Many expenditures are made for the common benefit by the different political divisions which will not fall under the previous classifications. While most of them are rather small, the aggregate would make no inconsiderable sum. The Federal government maintains a currency and banking system as well as a standard system of weights and measures. Commerce is further aided by maintaining lighthouses, and navigable rivers and harbors. National parks and reserves are provided for recreation and experimental purposes. The amount spent for health and sanitation has increased rapidly. The states and local divisions also spend funds for many of the same things. Recreation, health, and sanitation hold important places in city expenditures, but comparatively unimportant places in those of the states. States often spend funds for conserving natural resources and for giving exhibitions, such as state fairs for promoting commerce and industry. Many of this class of expenditures are found almost exclusively in municipalities. Among such are those for street lighting, cleaning, and sprinkling, and for the maintenance of sewers and public markets.

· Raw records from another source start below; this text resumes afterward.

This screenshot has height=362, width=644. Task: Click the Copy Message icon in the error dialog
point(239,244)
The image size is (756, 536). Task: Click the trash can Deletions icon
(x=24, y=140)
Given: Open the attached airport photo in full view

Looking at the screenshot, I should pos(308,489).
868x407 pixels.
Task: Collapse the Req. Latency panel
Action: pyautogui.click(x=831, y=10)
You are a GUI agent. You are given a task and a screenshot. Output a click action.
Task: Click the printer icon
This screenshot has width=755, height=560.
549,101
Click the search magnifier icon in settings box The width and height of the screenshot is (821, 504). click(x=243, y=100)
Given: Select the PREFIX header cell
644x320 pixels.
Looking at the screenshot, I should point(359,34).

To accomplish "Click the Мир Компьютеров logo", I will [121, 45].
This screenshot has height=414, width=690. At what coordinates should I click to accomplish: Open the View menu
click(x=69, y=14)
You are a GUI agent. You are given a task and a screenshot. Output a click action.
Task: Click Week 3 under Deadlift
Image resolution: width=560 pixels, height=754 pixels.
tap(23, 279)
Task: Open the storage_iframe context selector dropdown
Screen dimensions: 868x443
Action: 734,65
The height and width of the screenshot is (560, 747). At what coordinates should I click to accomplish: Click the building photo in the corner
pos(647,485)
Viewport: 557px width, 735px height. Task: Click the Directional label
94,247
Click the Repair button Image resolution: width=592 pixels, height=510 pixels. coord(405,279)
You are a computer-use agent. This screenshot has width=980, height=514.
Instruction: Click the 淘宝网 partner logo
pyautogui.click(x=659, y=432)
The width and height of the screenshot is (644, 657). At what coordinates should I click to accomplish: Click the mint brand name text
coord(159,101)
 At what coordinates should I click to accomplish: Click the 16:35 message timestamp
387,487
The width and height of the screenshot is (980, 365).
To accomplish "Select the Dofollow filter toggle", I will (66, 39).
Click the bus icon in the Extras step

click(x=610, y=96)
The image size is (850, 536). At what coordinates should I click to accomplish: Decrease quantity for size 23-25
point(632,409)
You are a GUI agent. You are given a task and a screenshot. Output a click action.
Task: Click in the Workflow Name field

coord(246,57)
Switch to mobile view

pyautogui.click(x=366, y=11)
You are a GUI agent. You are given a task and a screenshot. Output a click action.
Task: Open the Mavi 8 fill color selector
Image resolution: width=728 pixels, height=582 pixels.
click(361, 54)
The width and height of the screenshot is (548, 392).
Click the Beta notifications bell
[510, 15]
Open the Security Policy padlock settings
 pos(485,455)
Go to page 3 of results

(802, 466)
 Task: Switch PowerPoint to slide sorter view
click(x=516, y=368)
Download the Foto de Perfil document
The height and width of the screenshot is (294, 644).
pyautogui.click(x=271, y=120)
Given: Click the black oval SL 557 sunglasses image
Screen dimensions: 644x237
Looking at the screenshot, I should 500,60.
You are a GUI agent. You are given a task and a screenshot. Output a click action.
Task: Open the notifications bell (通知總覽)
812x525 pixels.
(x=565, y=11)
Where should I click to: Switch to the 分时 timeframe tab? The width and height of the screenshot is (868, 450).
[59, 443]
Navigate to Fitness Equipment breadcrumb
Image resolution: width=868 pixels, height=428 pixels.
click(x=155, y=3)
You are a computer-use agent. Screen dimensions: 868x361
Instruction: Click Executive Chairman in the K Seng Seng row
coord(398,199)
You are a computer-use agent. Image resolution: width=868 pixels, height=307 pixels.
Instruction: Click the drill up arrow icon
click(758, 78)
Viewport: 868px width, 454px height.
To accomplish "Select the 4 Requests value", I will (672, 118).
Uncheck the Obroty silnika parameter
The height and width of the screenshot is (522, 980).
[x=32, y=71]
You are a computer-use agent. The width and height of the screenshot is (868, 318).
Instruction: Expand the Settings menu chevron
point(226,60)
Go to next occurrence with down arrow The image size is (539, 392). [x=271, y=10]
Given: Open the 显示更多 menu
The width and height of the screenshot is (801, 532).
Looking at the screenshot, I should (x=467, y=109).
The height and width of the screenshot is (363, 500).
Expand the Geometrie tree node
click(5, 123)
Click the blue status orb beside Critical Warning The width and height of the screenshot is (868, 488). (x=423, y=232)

A consideration of the number and importance of these expenditures, which are made without reference to any individual benefit, indicates the social aspect of the modern constitutional government. The needs of the social group are being recognized by the state, which is continually assuming responsibilities that were formerly held by individuals. Through the exercise of its regulatory functions, moreover, the apparent rights of individuals are often superseded by the demands of social welfare.